**Task objective**. Write the data out again, word for word.

**Provided material**.
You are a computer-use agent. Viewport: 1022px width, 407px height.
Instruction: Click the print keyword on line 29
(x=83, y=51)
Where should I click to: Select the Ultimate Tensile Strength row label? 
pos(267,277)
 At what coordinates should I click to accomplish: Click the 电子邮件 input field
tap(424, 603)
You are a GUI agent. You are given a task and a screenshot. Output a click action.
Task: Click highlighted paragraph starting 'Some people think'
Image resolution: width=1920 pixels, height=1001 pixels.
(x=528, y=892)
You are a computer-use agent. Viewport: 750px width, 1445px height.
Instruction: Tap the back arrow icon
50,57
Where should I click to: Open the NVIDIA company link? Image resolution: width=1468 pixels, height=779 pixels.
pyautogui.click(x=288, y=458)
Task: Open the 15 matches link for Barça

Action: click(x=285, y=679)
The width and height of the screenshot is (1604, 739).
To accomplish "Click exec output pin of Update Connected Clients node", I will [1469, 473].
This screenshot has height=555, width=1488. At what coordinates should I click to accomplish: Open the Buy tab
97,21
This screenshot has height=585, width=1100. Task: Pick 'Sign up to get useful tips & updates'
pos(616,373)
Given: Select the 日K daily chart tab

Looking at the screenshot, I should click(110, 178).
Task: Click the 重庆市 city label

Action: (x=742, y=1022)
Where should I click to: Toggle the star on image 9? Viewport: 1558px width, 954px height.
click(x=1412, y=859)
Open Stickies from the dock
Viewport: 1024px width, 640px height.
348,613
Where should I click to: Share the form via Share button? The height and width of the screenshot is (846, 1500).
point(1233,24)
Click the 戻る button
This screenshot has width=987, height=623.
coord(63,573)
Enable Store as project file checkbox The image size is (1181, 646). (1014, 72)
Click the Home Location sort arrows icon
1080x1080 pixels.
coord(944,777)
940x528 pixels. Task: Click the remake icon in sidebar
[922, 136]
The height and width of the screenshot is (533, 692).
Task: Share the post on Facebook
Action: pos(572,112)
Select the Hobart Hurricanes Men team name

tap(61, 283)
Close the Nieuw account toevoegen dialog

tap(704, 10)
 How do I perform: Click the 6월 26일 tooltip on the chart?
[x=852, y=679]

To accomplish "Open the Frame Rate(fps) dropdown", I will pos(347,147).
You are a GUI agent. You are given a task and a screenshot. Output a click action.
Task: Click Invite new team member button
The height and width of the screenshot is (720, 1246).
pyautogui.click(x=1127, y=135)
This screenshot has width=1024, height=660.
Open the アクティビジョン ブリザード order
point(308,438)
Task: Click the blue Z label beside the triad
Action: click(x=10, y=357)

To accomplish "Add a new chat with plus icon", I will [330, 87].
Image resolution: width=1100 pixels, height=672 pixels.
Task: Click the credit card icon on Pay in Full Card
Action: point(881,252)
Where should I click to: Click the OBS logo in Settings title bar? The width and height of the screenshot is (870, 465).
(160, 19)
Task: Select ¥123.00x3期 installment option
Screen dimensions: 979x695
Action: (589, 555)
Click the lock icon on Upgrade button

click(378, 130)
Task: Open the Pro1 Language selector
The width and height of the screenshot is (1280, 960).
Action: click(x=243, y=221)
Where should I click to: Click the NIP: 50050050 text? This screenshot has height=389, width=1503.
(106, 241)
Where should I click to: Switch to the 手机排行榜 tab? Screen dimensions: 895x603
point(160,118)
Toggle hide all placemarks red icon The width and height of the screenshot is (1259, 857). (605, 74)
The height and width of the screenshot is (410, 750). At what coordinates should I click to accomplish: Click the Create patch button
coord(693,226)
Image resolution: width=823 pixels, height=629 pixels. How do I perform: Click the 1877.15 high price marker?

**Solved exercise**.
You are a computer-use agent. Viewport: 1022px width, 407px height.
Instruction: Click the print keyword on line 29
(x=83, y=51)
Where should I click to: Select the Ultimate Tensile Strength row label? 
pos(267,277)
 At what coordinates should I click to accomplish: Click the 电子邮件 input field
tap(424, 603)
You are a GUI agent. You are given a task and a screenshot. Output a click action.
Task: Click highlighted paragraph starting 'Some people think'
Image resolution: width=1920 pixels, height=1001 pixels.
(x=528, y=892)
You are a computer-use agent. Viewport: 750px width, 1445px height.
Instruction: Tap the back arrow icon
50,57
Where should I click to: Open the NVIDIA company link? Image resolution: width=1468 pixels, height=779 pixels.
pyautogui.click(x=288, y=458)
Task: Open the 15 matches link for Barça

Action: click(x=285, y=679)
The width and height of the screenshot is (1604, 739).
To accomplish "Click exec output pin of Update Connected Clients node", I will [1469, 473].
This screenshot has height=555, width=1488. At what coordinates should I click to accomplish: Open the Buy tab
97,21
This screenshot has height=585, width=1100. Task: Pick 'Sign up to get useful tips & updates'
pos(616,373)
Given: Select the 日K daily chart tab

Looking at the screenshot, I should click(110, 178).
Task: Click the 重庆市 city label

Action: (x=742, y=1022)
Where should I click to: Toggle the star on image 9? Viewport: 1558px width, 954px height.
click(x=1412, y=859)
Open Stickies from the dock
Viewport: 1024px width, 640px height.
348,613
Where should I click to: Share the form via Share button? The height and width of the screenshot is (846, 1500).
point(1233,24)
Click the 戻る button
This screenshot has width=987, height=623.
coord(63,573)
Enable Store as project file checkbox The image size is (1181, 646). (1014, 72)
Click the Home Location sort arrows icon
1080x1080 pixels.
coord(944,777)
940x528 pixels. Task: Click the remake icon in sidebar
[922, 136]
The height and width of the screenshot is (533, 692).
Task: Share the post on Facebook
Action: pos(572,112)
Select the Hobart Hurricanes Men team name

tap(61, 283)
Close the Nieuw account toevoegen dialog

tap(704, 10)
 How do I perform: Click the 6월 26일 tooltip on the chart?
[x=852, y=679]

To accomplish "Open the Frame Rate(fps) dropdown", I will pos(347,147).
You are a GUI agent. You are given a task and a screenshot. Output a click action.
Task: Click Invite new team member button
The height and width of the screenshot is (720, 1246).
pyautogui.click(x=1127, y=135)
This screenshot has width=1024, height=660.
Open the アクティビジョン ブリザード order
point(308,438)
Task: Click the blue Z label beside the triad
Action: click(x=10, y=357)

To accomplish "Add a new chat with plus icon", I will [330, 87].
Image resolution: width=1100 pixels, height=672 pixels.
Task: Click the credit card icon on Pay in Full Card
Action: point(881,252)
Where should I click to: Click the OBS logo in Settings title bar? The width and height of the screenshot is (870, 465).
(160, 19)
Task: Select ¥123.00x3期 installment option
Screen dimensions: 979x695
Action: (589, 555)
Click the lock icon on Upgrade button

click(378, 130)
Task: Open the Pro1 Language selector
The width and height of the screenshot is (1280, 960).
Action: click(x=243, y=221)
Where should I click to: Click the NIP: 50050050 text? This screenshot has height=389, width=1503.
(106, 241)
Where should I click to: Switch to the 手机排行榜 tab? Screen dimensions: 895x603
point(160,118)
Toggle hide all placemarks red icon The width and height of the screenshot is (1259, 857). (605, 74)
The height and width of the screenshot is (410, 750). At what coordinates should I click to accomplish: Click the Create patch button
coord(693,226)
Image resolution: width=823 pixels, height=629 pixels. How do I perform: Click the 1877.15 high price marker?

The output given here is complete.